- [EXTRACT]
******************************
Posted on March 8, 2021
Mid-Barataria Sediment Diversion could create 28 square miles of marsh in rapidly eroding Barataria Basin
One of the most expensive, ambitious and controversial proposals in Louisiana’s 50-year, $50 billion bid to save the southern third of the state from disappearing like a modern-day Atlantis passed a major milestone Thursday night with the release of a mostly positive assessment from the Army Corps of Engineers.
Four years in the making, the Corps’ draft environmental impact statement found that the benefits of the Mid-Barataria Sediment Diversion – chiefly, creating and sustaining 28 square miles of marshes in the rapidly eroding Barataria Basin – more than outweigh the attendant disruption to oyster, brown shrimp and saltwater fisheries, and to bottlenose dolphins.
And in the report, the Corps redefined the need for the project, from simply restoring the natural input of sediment and freshwater in the basin to also using those resources to heal injuries caused by the 2010 Deepwater Horizon oil disaster. The addition recognizes that the project’s construction price tag, now approaching $2 billion, will be fully funded from the $8 billion that BP is setting aside to compensate for damages.
The project calls for gouging a wide hole in the Mississippi River levee in lower Plaquemines Parish and filling it with a concrete structure to channel as much as 75,000 cubic feet of sediment-laden river water per second into the West Bank wetlands. Rebuilding those marshes, badly wounded over time by hurricanes, oil and gas work and the loss of replenishing sediment since the wandering river was leveed more than a century ago, would reduce the height of storm surge across some West Bank communities by as much as one foot, the report concluded.
The financial costs are pegged at $1.5 billion to build the diversion structures, plus at least $305 million to make up for permanent damage to wildlife and nearby communities, according to state Coastal Protection and Restoration Authority officials. Another $81 million in criminal fine money from the BP spill was used in designing the project.
Louisiana officials say it’s well worth the risks.
“It is our belief that the Mid-Barataria Sediment Diversion is the lifeline that our coast needs, it is the shot in the arm that the Barataria Basin needs and it is the only real and sustainable way to build tens of thousands of acres of marsh,” authority chairman Chip Kline said. “It will help protect the overwhelming majority of the citizens in southeast Louisiana, it will help preserve our working coast that we know we have here in south Louisiana and it will undoubtedly help preserve the cultural heritage that exists in southeast Louisiana.”
The document also was praised by U.S. Rep. Garret Graves, R-Baton Rouge, the coastal authority’s former chairman.
“You will never have a sustainable footprint of south Louisiana without fundamental changes to how the Corps of Engineers manages the river system and its sediment by reconnecting some of the distribution channels that used to exist and reestablishing access to fresh water, sediment and nutrients for the adjacent wetlands,” Graves said. “This project represents that kind of fundamental change and puts the basin on a path to a sustainable future.”
Work on the long-awaited environmental statement began in 2017, a year after the state began the process of securing federal permits to build it. But the idea of a diversion, to replace sediment that is now blocked from entering Barataria Basin during spring floods by the expansion of Mississippi River levees for flood protection and widening of the river’s channel, actually dates from the late 19th century.
******************************
- [REQUIRED TASK A] Copy the entries starting with the line that contains "2003年4月 (48, 2320)" and going on through the line that contains "1999年1月から3月 (178, 2429)", reproducing every line unchanged.
******************************
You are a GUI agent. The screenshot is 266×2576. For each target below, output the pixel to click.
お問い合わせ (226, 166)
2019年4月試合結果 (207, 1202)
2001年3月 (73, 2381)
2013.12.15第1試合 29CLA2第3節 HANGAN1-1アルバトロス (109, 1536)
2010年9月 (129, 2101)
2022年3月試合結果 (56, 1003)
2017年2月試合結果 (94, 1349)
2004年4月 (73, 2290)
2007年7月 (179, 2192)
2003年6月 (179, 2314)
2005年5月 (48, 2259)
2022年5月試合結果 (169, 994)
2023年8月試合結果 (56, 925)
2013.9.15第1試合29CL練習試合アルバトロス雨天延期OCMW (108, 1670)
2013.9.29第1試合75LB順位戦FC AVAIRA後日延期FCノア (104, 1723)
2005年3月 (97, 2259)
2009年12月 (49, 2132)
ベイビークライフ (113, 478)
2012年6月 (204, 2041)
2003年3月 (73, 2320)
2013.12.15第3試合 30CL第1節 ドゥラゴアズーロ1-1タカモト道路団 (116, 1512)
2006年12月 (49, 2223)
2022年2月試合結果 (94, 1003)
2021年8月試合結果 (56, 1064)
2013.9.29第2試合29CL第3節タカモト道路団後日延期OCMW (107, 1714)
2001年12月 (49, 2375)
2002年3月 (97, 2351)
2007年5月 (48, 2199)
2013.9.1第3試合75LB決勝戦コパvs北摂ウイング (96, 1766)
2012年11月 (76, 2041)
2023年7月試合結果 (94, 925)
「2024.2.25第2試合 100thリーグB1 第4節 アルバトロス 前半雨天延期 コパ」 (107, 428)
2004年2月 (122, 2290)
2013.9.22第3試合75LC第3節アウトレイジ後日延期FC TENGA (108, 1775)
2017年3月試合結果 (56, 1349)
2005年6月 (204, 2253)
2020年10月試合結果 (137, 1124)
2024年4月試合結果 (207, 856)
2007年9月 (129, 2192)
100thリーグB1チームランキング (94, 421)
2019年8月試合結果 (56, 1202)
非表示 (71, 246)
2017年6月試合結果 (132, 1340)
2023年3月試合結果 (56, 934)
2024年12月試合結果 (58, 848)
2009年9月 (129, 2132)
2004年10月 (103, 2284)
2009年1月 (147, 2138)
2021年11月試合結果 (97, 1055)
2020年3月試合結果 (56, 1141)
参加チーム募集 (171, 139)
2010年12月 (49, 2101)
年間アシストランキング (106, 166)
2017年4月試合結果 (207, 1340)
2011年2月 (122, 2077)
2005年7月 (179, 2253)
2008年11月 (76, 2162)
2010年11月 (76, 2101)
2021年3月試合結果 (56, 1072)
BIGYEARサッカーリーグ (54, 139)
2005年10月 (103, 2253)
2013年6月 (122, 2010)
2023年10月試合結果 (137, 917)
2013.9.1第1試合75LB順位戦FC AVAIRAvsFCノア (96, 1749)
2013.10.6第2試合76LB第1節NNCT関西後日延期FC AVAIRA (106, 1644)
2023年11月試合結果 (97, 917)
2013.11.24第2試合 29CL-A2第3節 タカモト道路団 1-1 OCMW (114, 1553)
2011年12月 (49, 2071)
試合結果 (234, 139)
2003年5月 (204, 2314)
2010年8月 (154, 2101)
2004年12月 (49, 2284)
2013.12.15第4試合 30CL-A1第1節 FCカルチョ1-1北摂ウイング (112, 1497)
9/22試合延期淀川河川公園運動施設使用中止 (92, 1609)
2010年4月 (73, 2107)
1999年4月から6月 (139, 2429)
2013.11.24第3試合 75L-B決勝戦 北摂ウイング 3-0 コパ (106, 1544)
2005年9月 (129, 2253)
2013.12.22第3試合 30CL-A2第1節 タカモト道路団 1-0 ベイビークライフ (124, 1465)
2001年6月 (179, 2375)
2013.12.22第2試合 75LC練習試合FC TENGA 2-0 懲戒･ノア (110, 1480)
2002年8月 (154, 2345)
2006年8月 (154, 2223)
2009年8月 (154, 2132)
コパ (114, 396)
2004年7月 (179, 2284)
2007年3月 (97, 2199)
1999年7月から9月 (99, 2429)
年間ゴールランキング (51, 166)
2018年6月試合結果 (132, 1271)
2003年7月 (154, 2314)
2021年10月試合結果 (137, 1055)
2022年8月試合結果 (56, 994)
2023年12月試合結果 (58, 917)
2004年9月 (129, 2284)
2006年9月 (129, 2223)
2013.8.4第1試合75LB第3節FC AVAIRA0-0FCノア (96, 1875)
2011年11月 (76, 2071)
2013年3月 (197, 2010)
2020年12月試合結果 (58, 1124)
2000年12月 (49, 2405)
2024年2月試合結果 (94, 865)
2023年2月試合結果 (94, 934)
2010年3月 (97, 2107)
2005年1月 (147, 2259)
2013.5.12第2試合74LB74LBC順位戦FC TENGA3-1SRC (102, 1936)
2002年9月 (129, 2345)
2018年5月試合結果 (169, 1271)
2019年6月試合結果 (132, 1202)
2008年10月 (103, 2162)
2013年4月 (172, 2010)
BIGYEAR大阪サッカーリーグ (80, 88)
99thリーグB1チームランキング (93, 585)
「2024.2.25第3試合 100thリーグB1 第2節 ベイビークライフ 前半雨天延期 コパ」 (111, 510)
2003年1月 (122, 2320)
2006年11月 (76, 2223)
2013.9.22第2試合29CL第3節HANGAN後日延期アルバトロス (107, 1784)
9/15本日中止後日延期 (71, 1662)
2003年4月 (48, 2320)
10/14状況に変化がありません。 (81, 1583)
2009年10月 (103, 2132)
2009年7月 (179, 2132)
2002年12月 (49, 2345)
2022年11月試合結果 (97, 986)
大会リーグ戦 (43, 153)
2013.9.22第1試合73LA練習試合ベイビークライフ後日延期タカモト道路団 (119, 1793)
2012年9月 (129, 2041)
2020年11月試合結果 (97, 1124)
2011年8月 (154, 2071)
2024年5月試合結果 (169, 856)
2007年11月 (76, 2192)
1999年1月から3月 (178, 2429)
******************************
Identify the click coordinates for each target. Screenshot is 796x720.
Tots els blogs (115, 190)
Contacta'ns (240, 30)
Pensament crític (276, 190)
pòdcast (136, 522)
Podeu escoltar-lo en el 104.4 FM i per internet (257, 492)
******************************
- [REQUIRED TASK B] Continue the article on the Mid-Barataria Sediment Diversion from where it stops.

- [WRITTEN REPLY A]
2003年4月 (48, 2320)
10/14状況に変化がありません。 (81, 1583)
2009年10月 (103, 2132)
2009年7月 (179, 2132)
2002年12月 (49, 2345)
2022年11月試合結果 (97, 986)
大会リーグ戦 (43, 153)
2013.9.22第1試合73LA練習試合ベイビークライフ後日延期タカモト道路団 (119, 1793)
2012年9月 (129, 2041)
2020年11月試合結果 (97, 1124)
2011年8月 (154, 2071)
2024年5月試合結果 (169, 856)
2007年11月 (76, 2192)
1999年1月から3月 (178, 2429)

- [WRITTEN REPLY B]
It’s controversial among fishers who rely on shrimp, oysters and finfish that are now harvested in the existing mix of fresh to salt water in the long basin between Jean Lafitte and Grand Isle. They contend that freshening the basin with river water will kill their livelihoods and dilute region’s rich culture.
But the new report supports arguments by state officials that the continued loss of wetlands in the basin cannot be overcome by repeated construction of smaller projects, in which sediment is mined by dredges inside the Mississippi riverbed and piped miles inland to fill open water areas. While the state is still actually spending more money on these types of projects, studies indicate half of all dredged material put in the basin would be lost by the end of project’s 50 year lifetime, and the loss rates increase in the last three decades because created marsh can’t keep up with sea level rise.
The report also dismissed an alternative of building multiple small-scale diversions that would flow at between 5,000 and 10,000 cubic feet per second because the multiple projects would be too expensive and wouldn’t deliver enough coarse sediment grains to be effective.
A major benefit of the diversion is that wetlands created by it will reduce hurricane storm surge heights, adding protection to West Bank communities, including a significant population of Black and low-income residents, the study found.
And while expected rises in sea level during the later part of the project’s first 50 years will reduce the land created and nourished by the diversion to about 21 square miles, the 20% of Barataria Basin wetlands it protects will be much larger than what would be were no diversion was built, according to the study.
Public input sought
The 5,800-page environmental impact statement and appendices were produced by a team of scientists and engineers from the Corps, other federal agencies and the state. Its release is part of the federal permitting process under the Clean Water Act, Rivers and Harbors Act and National Environmental Policy Act. It can be viewed online: https://www.mvn.usace.army.mil/Missions/Regulatory/Permits/Mid-Barataria-Sediment-Diversion-EIS/
After a 60-day public comment period ending May 4, a final version of the statement will be released, with the permit process expected to be completed in April 2022. Comments may be submitted electronically at https://parkplanning.nps.gov/MBSD; by calling (866) 211-9205; or by mail to U.S. Army Corps of Engineers, New Orleans District; Attn: CEMVN-ODR-E, MVN-2012-2806-EOO; 7400 Leake Ave.; New Orleans 70118.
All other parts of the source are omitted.